**Exercise requirements**
Below are the records to transcribe exactly; do not include any images.

**Exercise inputs**

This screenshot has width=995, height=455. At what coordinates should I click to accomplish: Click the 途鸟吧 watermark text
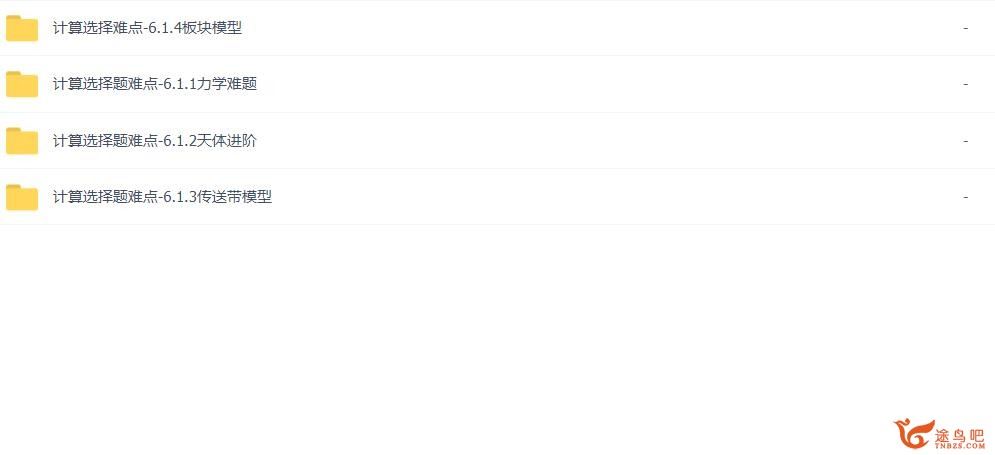tap(959, 433)
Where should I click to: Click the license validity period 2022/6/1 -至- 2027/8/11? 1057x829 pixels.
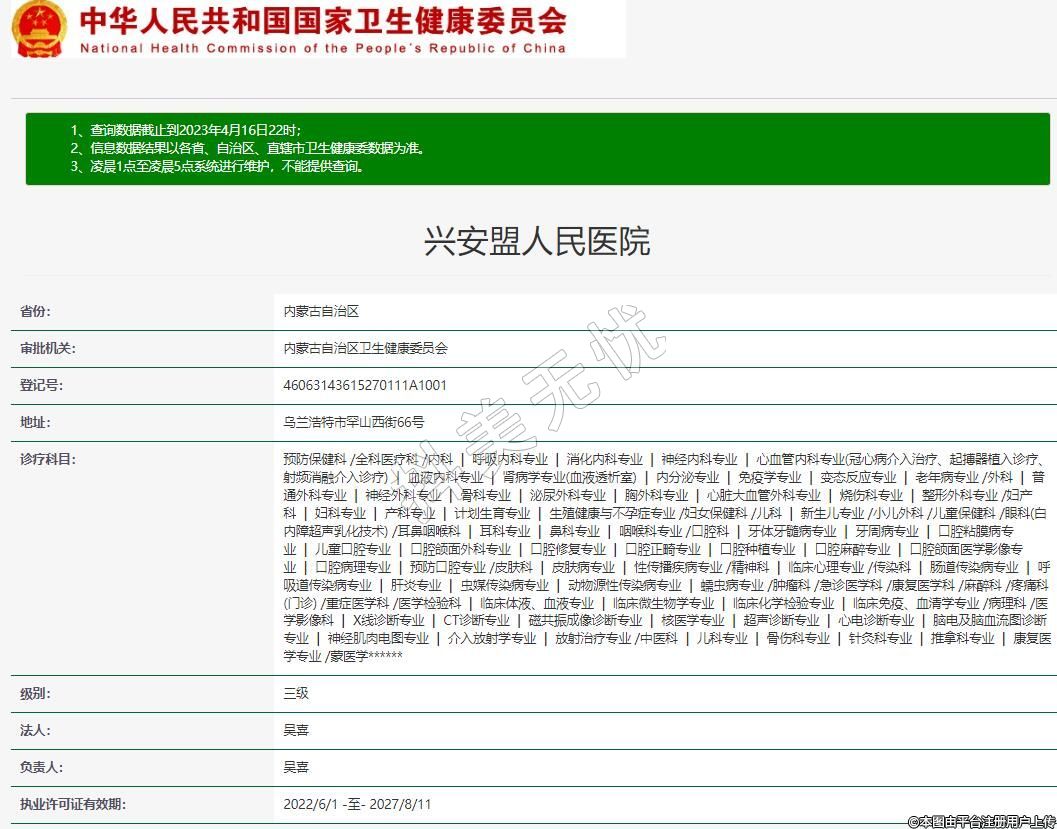357,804
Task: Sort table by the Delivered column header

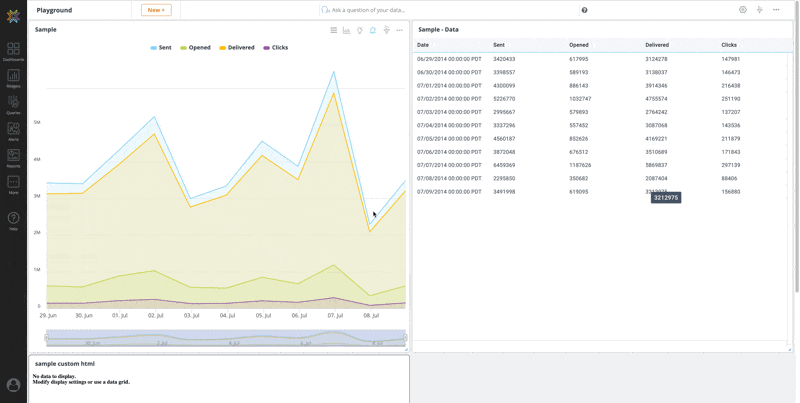Action: [x=657, y=45]
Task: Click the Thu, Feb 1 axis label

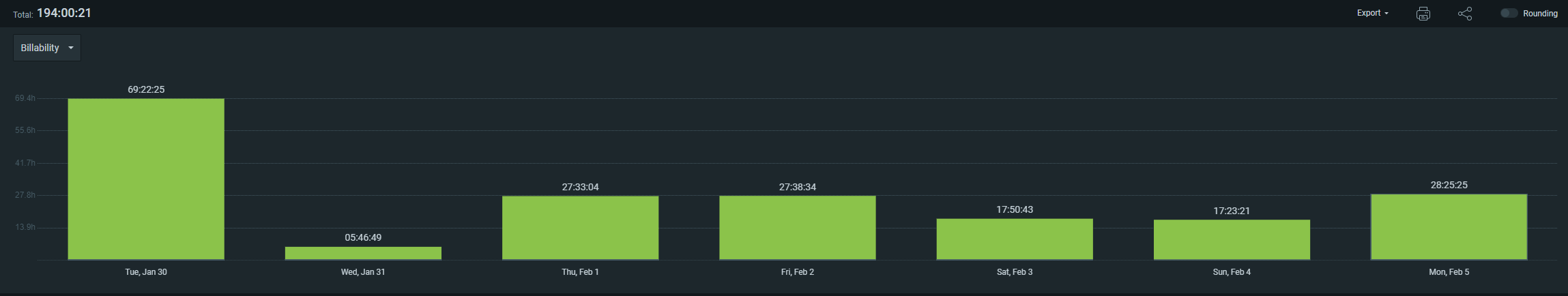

**Task response**
This screenshot has width=995, height=455. At what coordinates should I click to accomplish: Click the 途鸟吧 watermark text
tap(959, 433)
Where should I click to: Click the license validity period 2022/6/1 -至- 2027/8/11? 1057x829 pixels.
357,804
Task: Sort table by the Delivered column header

Action: [x=657, y=45]
Task: Click the Thu, Feb 1 axis label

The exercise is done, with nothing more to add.